The colours used follow CNIB standards, and the finish is non-glare to make it easier to read in the sunlight. These features may be aimed at the visually impaired, but they also make the map easier to read for everyone. Another interesting feature is the list of street addresses of parks (we wrote an article about these in Spacing a while ago), which makes it easier for people who depend on Wheel-Trans to use the system to go to a park.

Other useful new features include identifying public washrooms — four separate categories (all-year/seasonal, and accessible or not), and also closest TTC stops. And there is a convenient phone-numbers diagram for various activities or problems members of the public might want to call someone about relating to parks.

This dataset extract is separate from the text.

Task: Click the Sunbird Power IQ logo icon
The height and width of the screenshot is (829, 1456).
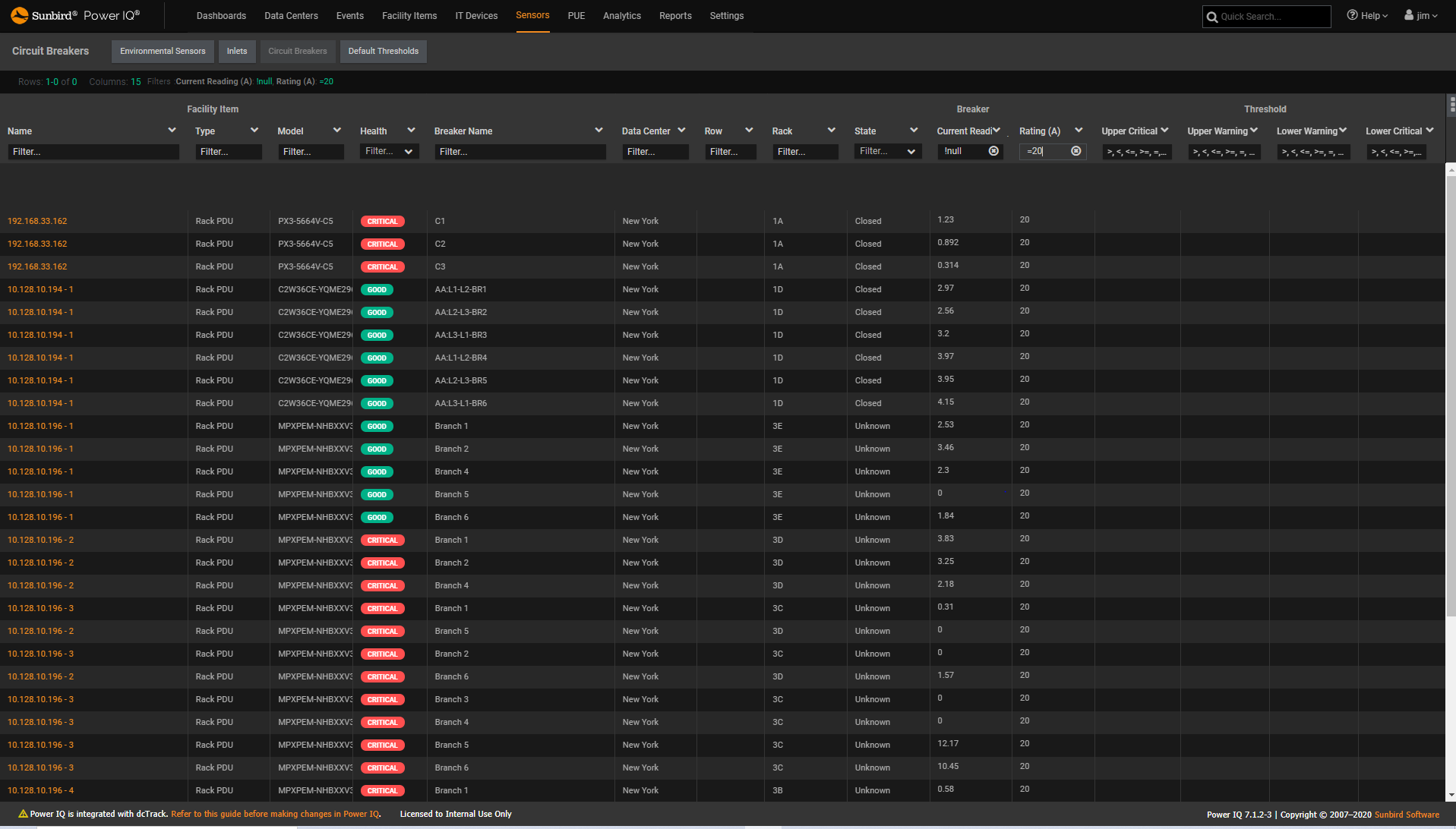Action: (x=21, y=14)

It’s also just way more detailed than the old map, and so it should be much easier to use. One interesting result is that it reveals just how many gaps there are, large and small, in what should be the network of walking trails in the city. Some are caused by golf courses. There are certainly opportunities for the City to improve these networks.

They’ve printed 100,000 copies, and the map is available at civic centres and at City Hall. If that’s not convenient, you can get one mailed to you by calling 416-392-1111 (option 5 — you have to leave a message). You can also get the map online as a PDF.

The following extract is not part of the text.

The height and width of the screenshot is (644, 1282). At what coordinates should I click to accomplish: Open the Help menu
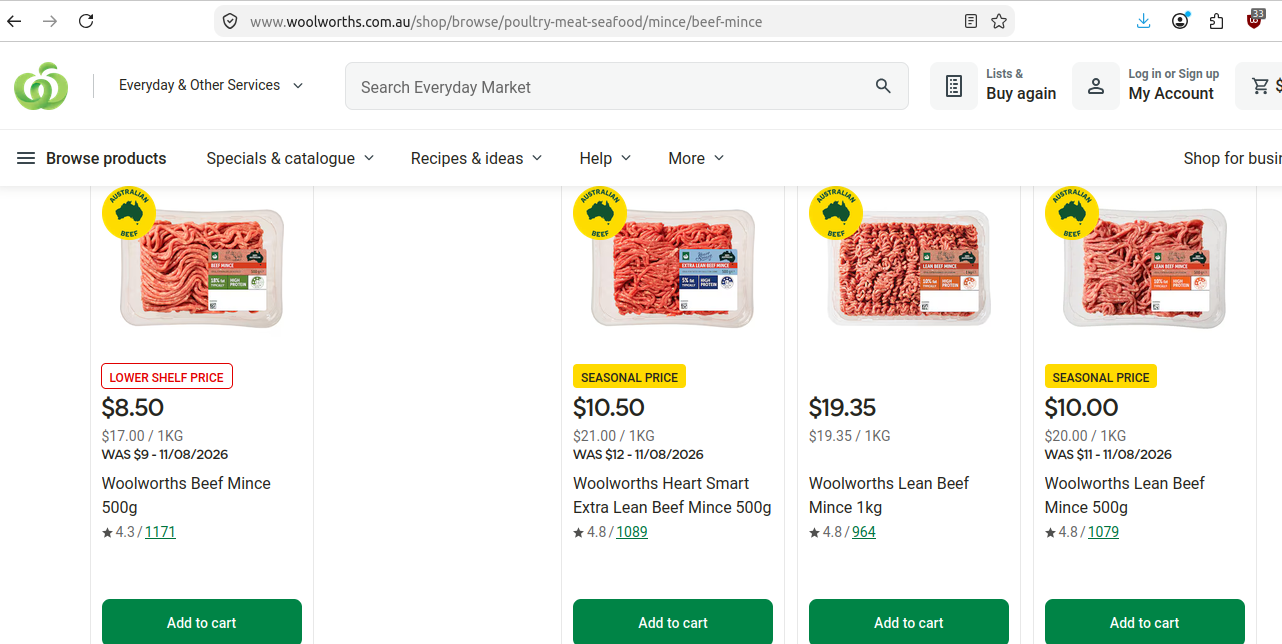pyautogui.click(x=605, y=158)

The city will have a launch of the new map on the morning of Sunday May 3 at a “Walking Info Fair” (PDF)  at Todmorden Mills, in conjunction with the Paddle the Don event.

Another interesting walking map initiative is the “Let’s Walk” pamphlets put out by public health, which provide specific park walking route suggestions in various parts of Toronto. These were put together with a grant from the Ontario government’s Health Promotion ministry. They are a bit old now, and they were sufficiently popular that the City has almost run out of them (and it’s not clear if the money will be available to update them). The maps are available online in PDF format, though.

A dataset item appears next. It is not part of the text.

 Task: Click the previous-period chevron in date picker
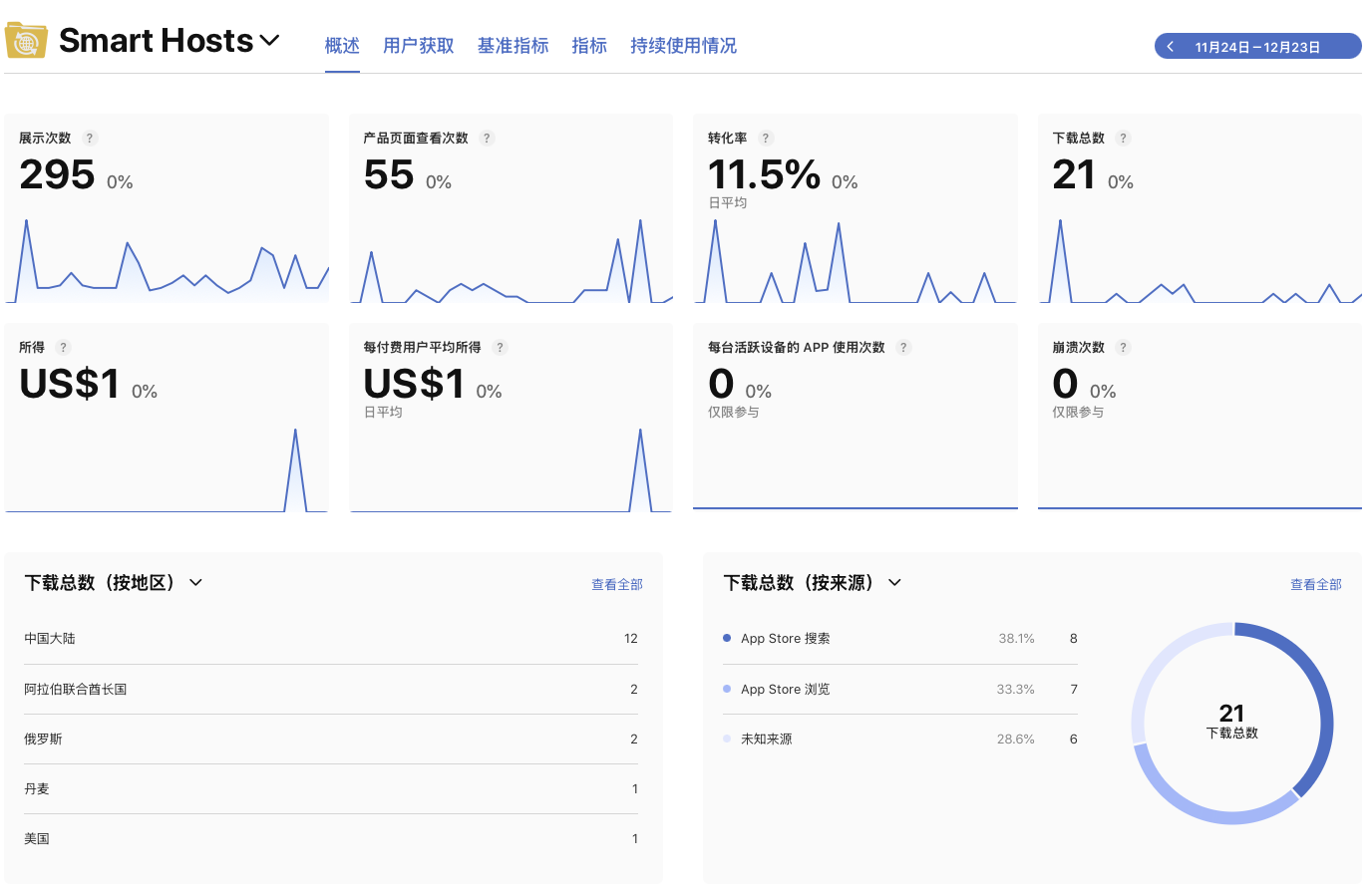pos(1169,45)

Finally, a new non-governmental project called “Thirsty City” has just launched. It is putting together guided tour maps of walks “exploring the secret life of water in Toronto”, including descriptions of various points of watery interest.  The first is called “Suburbs, Springs, Sewers & Sprawl“, and we are promised that more will follow.


One comment

  1. Unfortunately there are some inaccuracies. Not a big deal unless you’re unfamiliar with the area and are trying something new.

    For example, the map shows a hard trail running from Evans Ave. down into Etobicoke Creek park. Yes, there’s a trail (abandoned road), which once upon a time crossed Etobicoke Creek. The historically-plaqued Middle Road concrete arch bridge is still there and usable–but not shown. On the other hand, there’s no “hard trail” running south and under the QEW, unless they’ve done something just this spring. There are various herd paths, of varying walkability or rideability. The hard trail starts only south of the QEW.